Everyone knows that cool URIs don’t change:

When you change a URI on your server, you can never completely tell who will have links to the old URI. They might have made links from regular web pages. They might have bookmarked your page. They might have scrawled the URI in the margin of a letter to a friend.

When someone follows a link and it breaks, they generally lose confidence in the owner of the server. They also are frustrated – emotionally and practically from accomplishing their goal.

It the the duty of a Webmaster to allocate URIs which you will be able to stand by in 2 years, in 20 years, in 200 years. This needs thought, and organization, and commitment.

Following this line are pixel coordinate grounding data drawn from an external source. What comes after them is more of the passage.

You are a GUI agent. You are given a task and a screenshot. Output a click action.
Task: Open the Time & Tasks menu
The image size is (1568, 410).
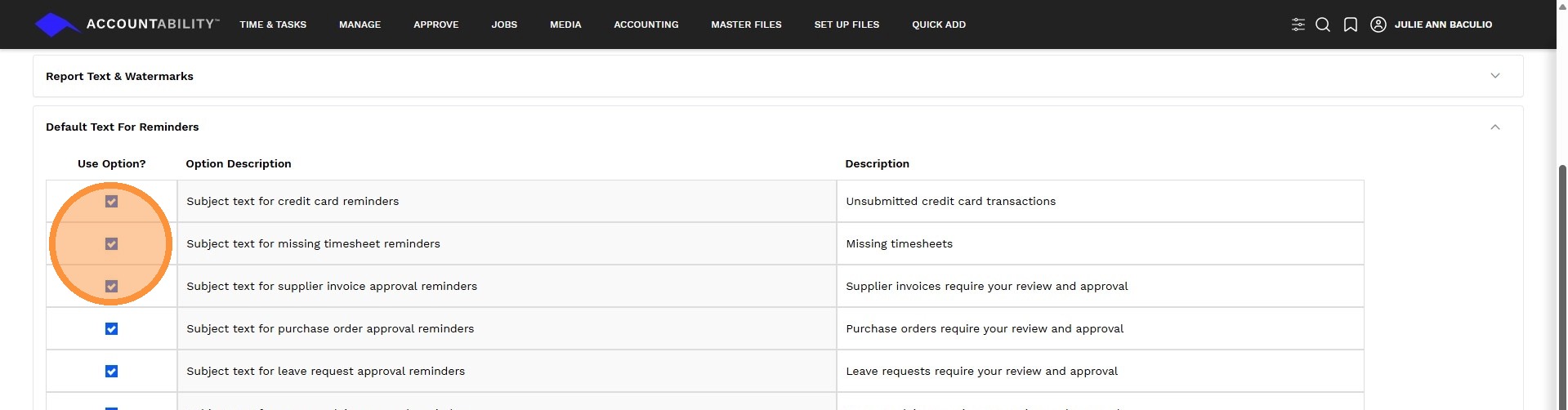273,25
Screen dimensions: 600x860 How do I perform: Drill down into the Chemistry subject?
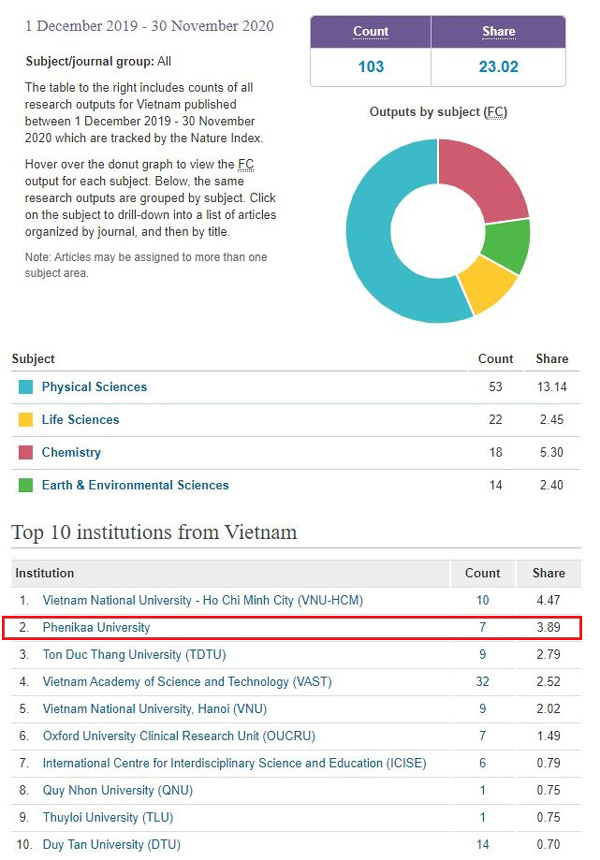(71, 453)
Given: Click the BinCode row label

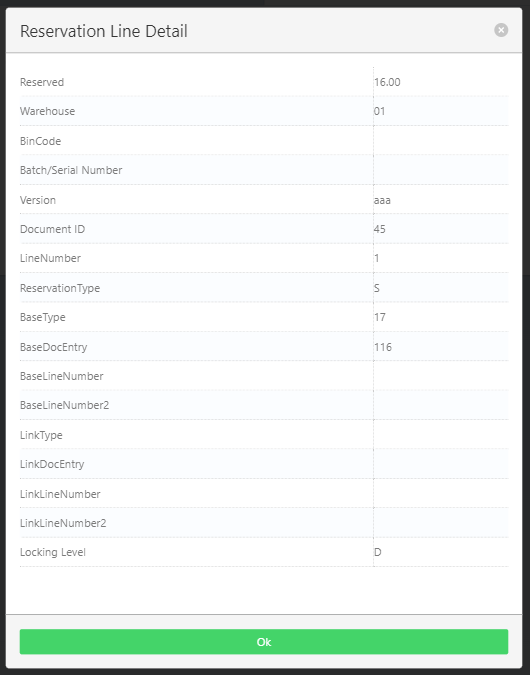Looking at the screenshot, I should pos(40,141).
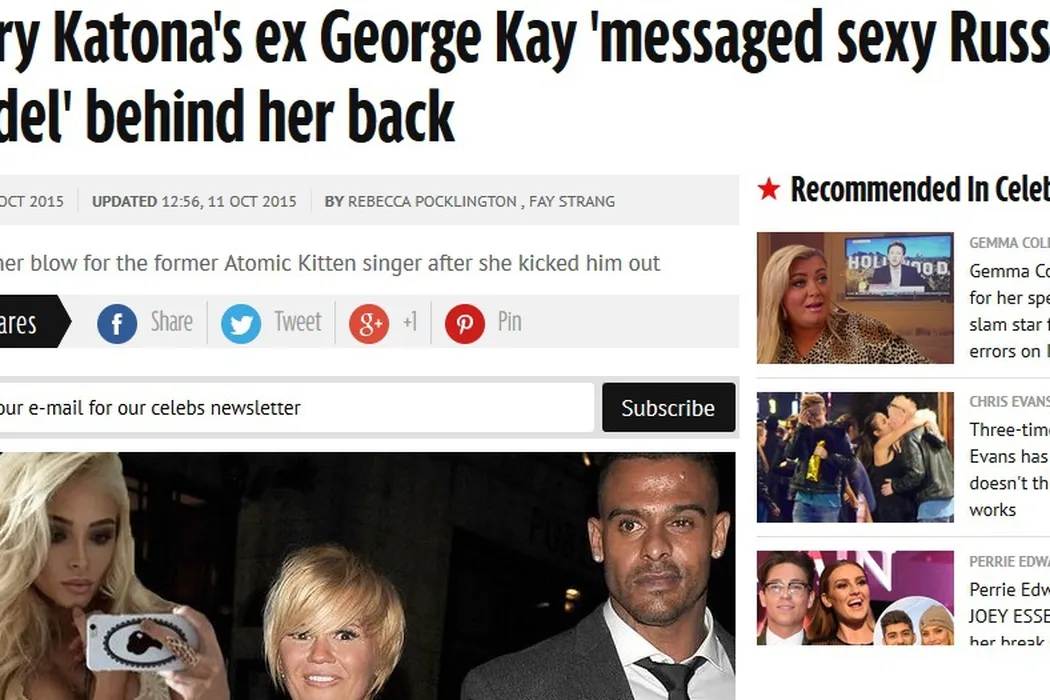1050x700 pixels.
Task: Click the Twitter bird icon
Action: [241, 323]
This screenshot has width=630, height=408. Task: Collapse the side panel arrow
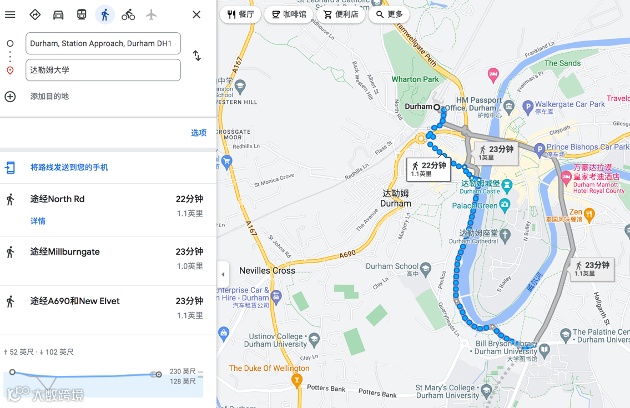(x=223, y=275)
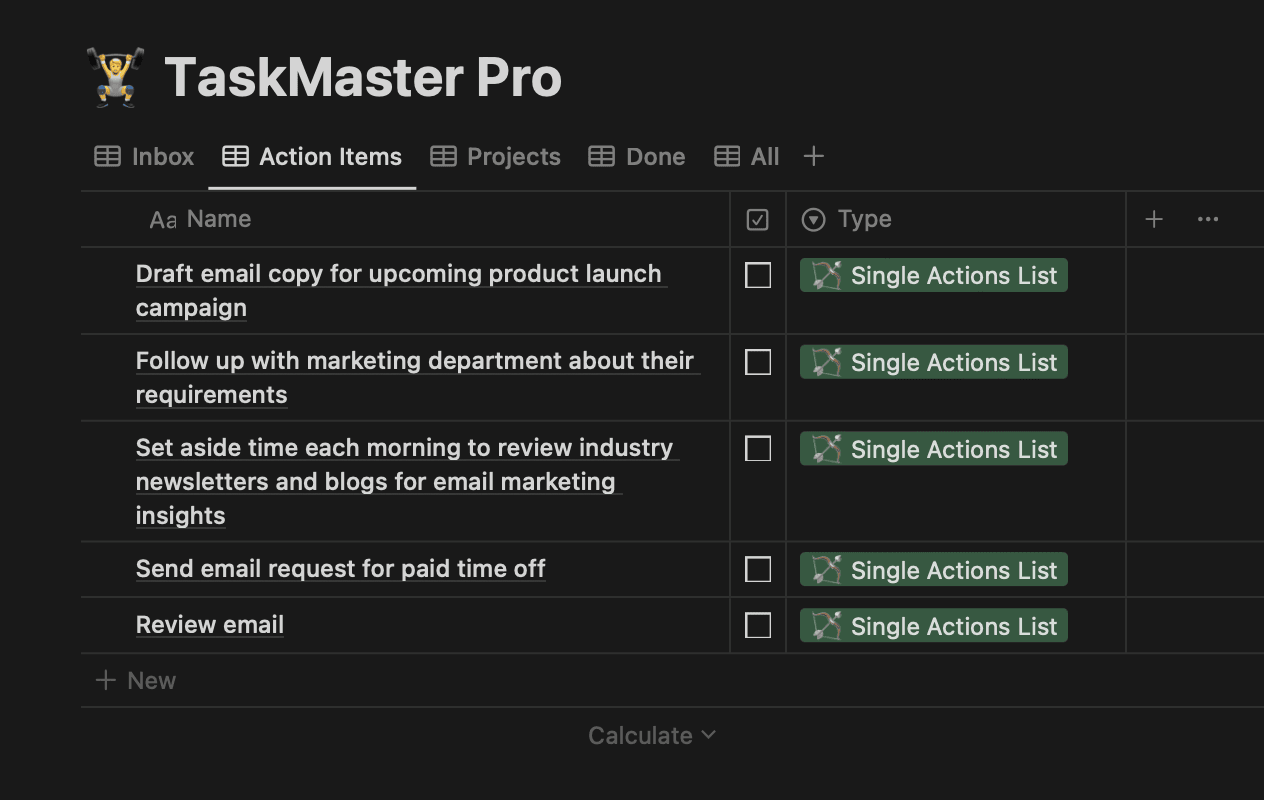1264x800 pixels.
Task: Click the checkbox column header icon
Action: pos(758,219)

How does this work with the right to vanish?

Sometimes you move on and exercise your RightToLeave a community or a locality. In MeatSpace, people eventually forget what you said and did, unless you erected monuments. In other words, our real self is gradually dissociated from the idea people in a community have of us. Conversely, in our new home we have a fresh start: people generally won’t start calling our old home area to find out about us.

This is not so on an OnlineCommunity: wiki pages are always “fresh”, forums and UseNet keep archives. It’s impossible to tell a still-held belief from a once-held one. Furthermore, when we arrive in a new place in MeatSpace, people there don’t generally know all about what we did and said in the past, which is something we have grown used to since the mass urbanization of society (previously, village life was more invasive). The internet being easily searchable, in CyberSpace our reputation may precede us. Conversely, our past follows us.

Sometimes I want to reorganise my online life, shuffle things around and not put in hundreds of redirects that are just going to make it easier for people to find things I wrote once that I no longer believe in, and that anyway will probably never be followed.

Oh, but look, I’m being inconsistent: I do actually think it’s important to keep URIs working — even if the content’s gone, it’s better to leave a page explaining why, in its place. The right to vanish can still be exercised.

(I don’t think I’ll bother publishing this little ill-thought-out thing. I’d hoped it was going to be the first of my new daily blog posts… but no. Tomorrow, perhaps. I just don’t have the energy for decent writing at the moment!)